▶ _Exercise data_
_____

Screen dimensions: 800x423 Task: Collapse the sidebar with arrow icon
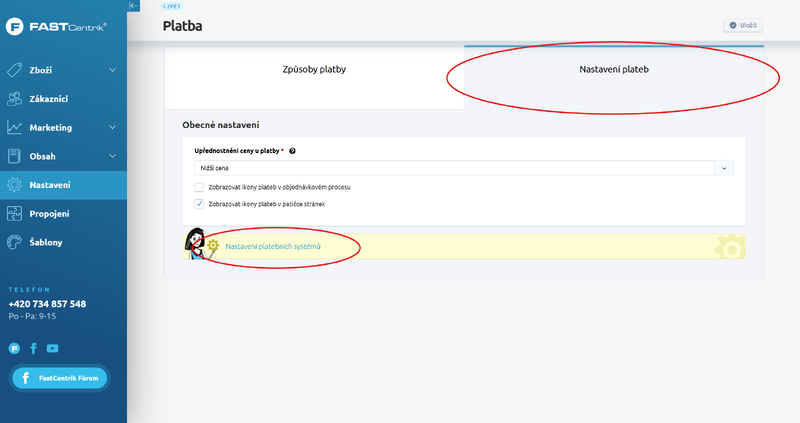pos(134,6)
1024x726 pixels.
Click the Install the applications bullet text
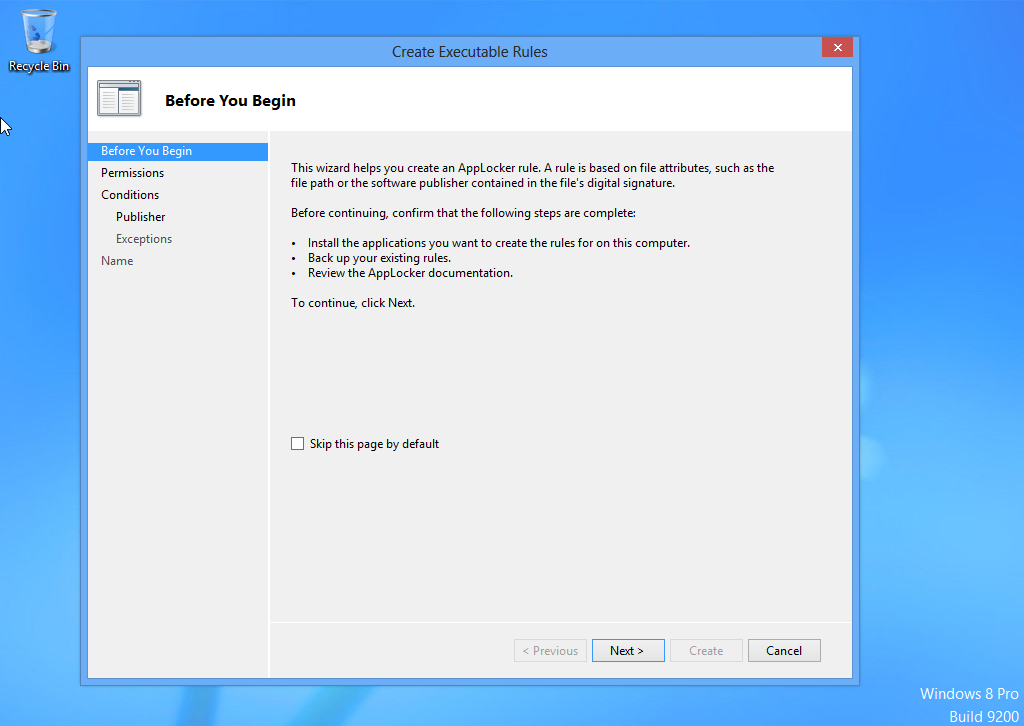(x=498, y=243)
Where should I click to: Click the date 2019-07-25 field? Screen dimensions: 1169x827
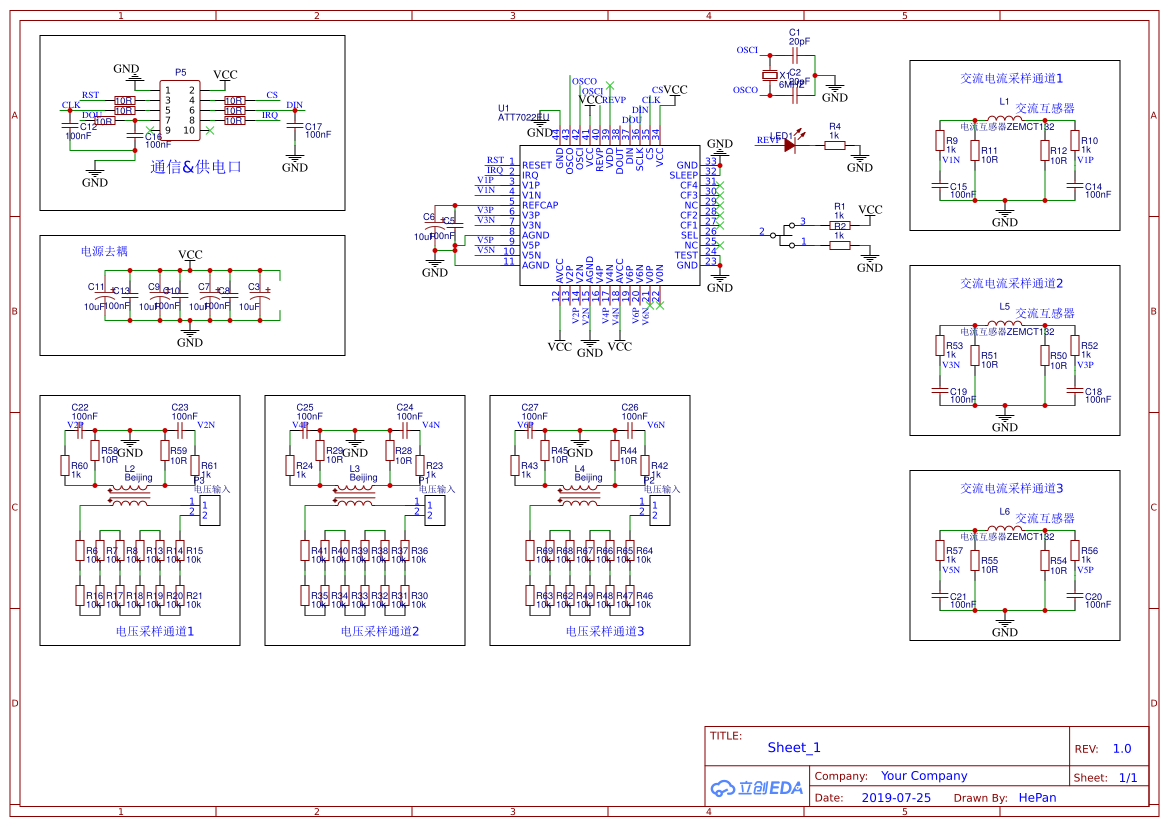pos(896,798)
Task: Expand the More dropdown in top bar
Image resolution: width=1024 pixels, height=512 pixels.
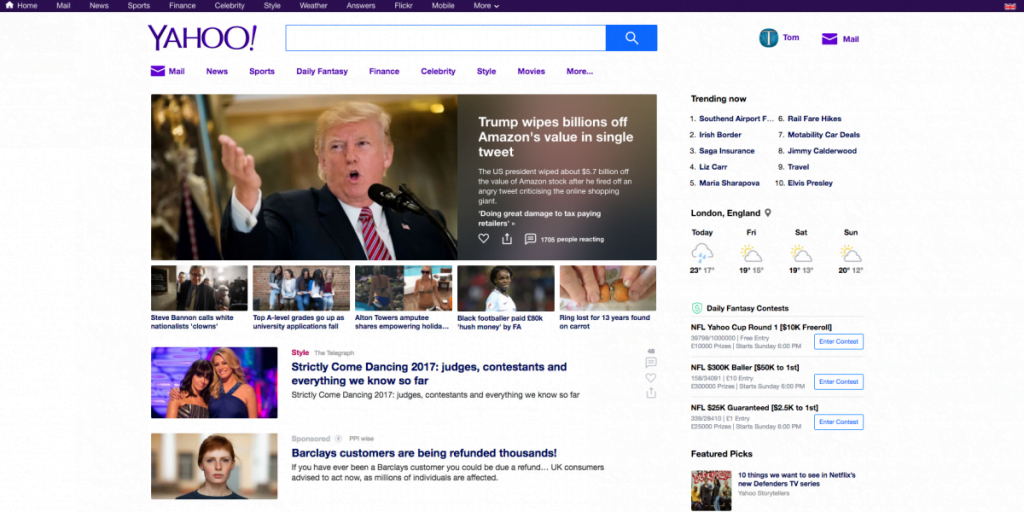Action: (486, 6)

_____

▶ _Work task_
Copy nothing but the lines from the line that contains "1024x726 pixels." through the end of the listing, exactly, and keep pictures out of it.

▶ _Problem solution_
1024x726 pixels.
Click the Install the applications bullet text
(x=498, y=243)
Where should I click to: Click the date 2019-07-25 field? Screen dimensions: 1169x827
pos(896,798)
Task: Expand the More dropdown in top bar
Image resolution: width=1024 pixels, height=512 pixels.
Action: (486, 6)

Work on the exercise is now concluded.